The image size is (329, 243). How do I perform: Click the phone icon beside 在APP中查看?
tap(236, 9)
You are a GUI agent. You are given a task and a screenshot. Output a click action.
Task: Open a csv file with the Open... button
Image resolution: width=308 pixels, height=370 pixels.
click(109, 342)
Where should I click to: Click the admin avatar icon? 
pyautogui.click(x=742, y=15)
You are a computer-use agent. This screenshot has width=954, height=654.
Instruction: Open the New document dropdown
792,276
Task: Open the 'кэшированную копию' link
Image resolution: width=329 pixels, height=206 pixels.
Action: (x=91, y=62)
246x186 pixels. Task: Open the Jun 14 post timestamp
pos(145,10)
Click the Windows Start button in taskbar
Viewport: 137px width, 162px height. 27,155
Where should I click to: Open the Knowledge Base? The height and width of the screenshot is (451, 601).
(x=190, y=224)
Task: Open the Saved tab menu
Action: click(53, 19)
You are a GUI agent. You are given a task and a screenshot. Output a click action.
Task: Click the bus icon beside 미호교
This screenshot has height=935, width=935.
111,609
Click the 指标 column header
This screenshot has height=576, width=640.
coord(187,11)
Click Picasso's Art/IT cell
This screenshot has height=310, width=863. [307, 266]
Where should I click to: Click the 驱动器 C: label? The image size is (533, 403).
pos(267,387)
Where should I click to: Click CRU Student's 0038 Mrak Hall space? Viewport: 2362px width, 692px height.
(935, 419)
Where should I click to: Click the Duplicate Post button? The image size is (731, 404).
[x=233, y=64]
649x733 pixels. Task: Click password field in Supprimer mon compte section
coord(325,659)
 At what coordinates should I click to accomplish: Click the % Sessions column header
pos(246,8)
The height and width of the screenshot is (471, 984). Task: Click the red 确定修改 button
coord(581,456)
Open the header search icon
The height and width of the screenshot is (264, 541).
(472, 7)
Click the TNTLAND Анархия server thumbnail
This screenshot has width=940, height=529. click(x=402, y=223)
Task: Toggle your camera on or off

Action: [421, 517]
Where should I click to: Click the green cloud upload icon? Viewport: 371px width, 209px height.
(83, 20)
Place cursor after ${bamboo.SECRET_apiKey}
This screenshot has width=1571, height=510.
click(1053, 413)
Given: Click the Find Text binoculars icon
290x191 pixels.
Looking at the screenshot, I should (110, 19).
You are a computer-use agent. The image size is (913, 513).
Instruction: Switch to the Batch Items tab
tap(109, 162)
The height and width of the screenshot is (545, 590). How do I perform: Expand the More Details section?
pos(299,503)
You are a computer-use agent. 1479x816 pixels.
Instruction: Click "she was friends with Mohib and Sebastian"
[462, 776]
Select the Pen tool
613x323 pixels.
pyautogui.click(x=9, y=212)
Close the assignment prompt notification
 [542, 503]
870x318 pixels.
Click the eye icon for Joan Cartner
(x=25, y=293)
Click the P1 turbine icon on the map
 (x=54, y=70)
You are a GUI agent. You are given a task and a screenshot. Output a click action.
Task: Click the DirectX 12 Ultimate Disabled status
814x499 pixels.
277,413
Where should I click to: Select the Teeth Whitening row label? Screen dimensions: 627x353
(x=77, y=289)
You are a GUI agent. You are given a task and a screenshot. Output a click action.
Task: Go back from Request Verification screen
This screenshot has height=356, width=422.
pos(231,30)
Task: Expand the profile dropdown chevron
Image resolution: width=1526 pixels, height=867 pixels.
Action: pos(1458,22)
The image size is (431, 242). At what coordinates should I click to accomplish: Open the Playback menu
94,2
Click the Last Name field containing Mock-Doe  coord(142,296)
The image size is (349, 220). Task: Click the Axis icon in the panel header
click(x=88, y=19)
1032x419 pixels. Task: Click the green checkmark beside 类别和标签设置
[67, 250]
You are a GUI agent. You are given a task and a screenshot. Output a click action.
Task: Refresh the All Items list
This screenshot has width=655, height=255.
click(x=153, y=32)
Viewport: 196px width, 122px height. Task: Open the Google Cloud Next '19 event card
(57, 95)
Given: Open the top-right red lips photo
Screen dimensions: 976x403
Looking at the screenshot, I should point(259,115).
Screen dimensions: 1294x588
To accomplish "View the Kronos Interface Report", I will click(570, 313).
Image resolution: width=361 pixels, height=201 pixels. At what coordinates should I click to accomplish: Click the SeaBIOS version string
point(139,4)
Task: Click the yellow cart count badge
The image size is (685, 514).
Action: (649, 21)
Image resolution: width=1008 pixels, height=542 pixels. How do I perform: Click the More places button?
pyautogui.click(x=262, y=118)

══════════════════════════════

> **WORK ORDER**: All entries must be given again exactly.

> **THE COMPLETED TASK**:
The image size is (329, 243). How do I perform: Click the phone icon beside 在APP中查看?
tap(236, 9)
You are a GUI agent. You are given a task and a screenshot. Output a click action.
Task: Open a csv file with the Open... button
Image resolution: width=308 pixels, height=370 pixels.
click(109, 342)
Where should I click to: Click the admin avatar icon? 
pyautogui.click(x=742, y=15)
You are a computer-use agent. This screenshot has width=954, height=654.
Instruction: Open the New document dropdown
792,276
Task: Open the 'кэшированную копию' link
Image resolution: width=329 pixels, height=206 pixels.
Action: (x=91, y=62)
246x186 pixels. Task: Open the Jun 14 post timestamp
pos(145,10)
Click the Windows Start button in taskbar
Viewport: 137px width, 162px height. 27,155
Where should I click to: Open the Knowledge Base? The height and width of the screenshot is (451, 601).
(x=190, y=224)
Task: Open the Saved tab menu
Action: click(53, 19)
You are a GUI agent. You are given a task and a screenshot. Output a click action.
Task: Click the bus icon beside 미호교
This screenshot has height=935, width=935.
111,609
Click the 指标 column header
This screenshot has height=576, width=640.
coord(187,11)
Click Picasso's Art/IT cell
This screenshot has height=310, width=863. [307, 266]
Where should I click to: Click the 驱动器 C: label? The image size is (533, 403).
pos(267,387)
Where should I click to: Click CRU Student's 0038 Mrak Hall space? Viewport: 2362px width, 692px height.
(935, 419)
Where should I click to: Click the Duplicate Post button? The image size is (731, 404).
[x=233, y=64]
649x733 pixels. Task: Click password field in Supprimer mon compte section
coord(325,659)
 At what coordinates should I click to accomplish: Click the % Sessions column header
pos(246,8)
The height and width of the screenshot is (471, 984). Task: Click the red 确定修改 button
coord(581,456)
Open the header search icon
The height and width of the screenshot is (264, 541).
(472, 7)
Click the TNTLAND Анархия server thumbnail
This screenshot has width=940, height=529. click(x=402, y=223)
Task: Toggle your camera on or off

Action: [421, 517]
Where should I click to: Click the green cloud upload icon? Viewport: 371px width, 209px height.
(83, 20)
Place cursor after ${bamboo.SECRET_apiKey}
This screenshot has width=1571, height=510.
click(1053, 413)
Given: Click the Find Text binoculars icon
290x191 pixels.
Looking at the screenshot, I should (110, 19).
You are a computer-use agent. The image size is (913, 513).
Instruction: Switch to the Batch Items tab
tap(109, 162)
The height and width of the screenshot is (545, 590). How do I perform: Expand the More Details section?
pos(299,503)
You are a computer-use agent. 1479x816 pixels.
Instruction: Click "she was friends with Mohib and Sebastian"
[462, 776]
Select the Pen tool
613x323 pixels.
pyautogui.click(x=9, y=212)
Close the assignment prompt notification
 [542, 503]
870x318 pixels.
Click the eye icon for Joan Cartner
(x=25, y=293)
Click the P1 turbine icon on the map
 (x=54, y=70)
You are a GUI agent. You are given a task and a screenshot. Output a click action.
Task: Click the DirectX 12 Ultimate Disabled status
814x499 pixels.
277,413
Where should I click to: Select the Teeth Whitening row label? Screen dimensions: 627x353
(x=77, y=289)
You are a GUI agent. You are given a task and a screenshot. Output a click action.
Task: Go back from Request Verification screen
This screenshot has height=356, width=422.
pos(231,30)
Task: Expand the profile dropdown chevron
Image resolution: width=1526 pixels, height=867 pixels.
Action: pos(1458,22)
The image size is (431, 242). At what coordinates should I click to accomplish: Open the Playback menu
94,2
Click the Last Name field containing Mock-Doe  coord(142,296)
The image size is (349, 220). Task: Click the Axis icon in the panel header
click(x=88, y=19)
1032x419 pixels. Task: Click the green checkmark beside 类别和标签设置
[67, 250]
You are a GUI agent. You are given a task and a screenshot. Output a click action.
Task: Refresh the All Items list
This screenshot has width=655, height=255.
click(x=153, y=32)
Viewport: 196px width, 122px height. Task: Open the Google Cloud Next '19 event card
(57, 95)
Given: Open the top-right red lips photo
Screen dimensions: 976x403
Looking at the screenshot, I should point(259,115).
Screen dimensions: 1294x588
To accomplish "View the Kronos Interface Report", I will click(570, 313).
Image resolution: width=361 pixels, height=201 pixels. At what coordinates should I click to accomplish: Click the SeaBIOS version string
point(139,4)
Task: Click the yellow cart count badge
The image size is (685, 514).
Action: (649, 21)
Image resolution: width=1008 pixels, height=542 pixels. How do I perform: Click the More places button?
pyautogui.click(x=262, y=118)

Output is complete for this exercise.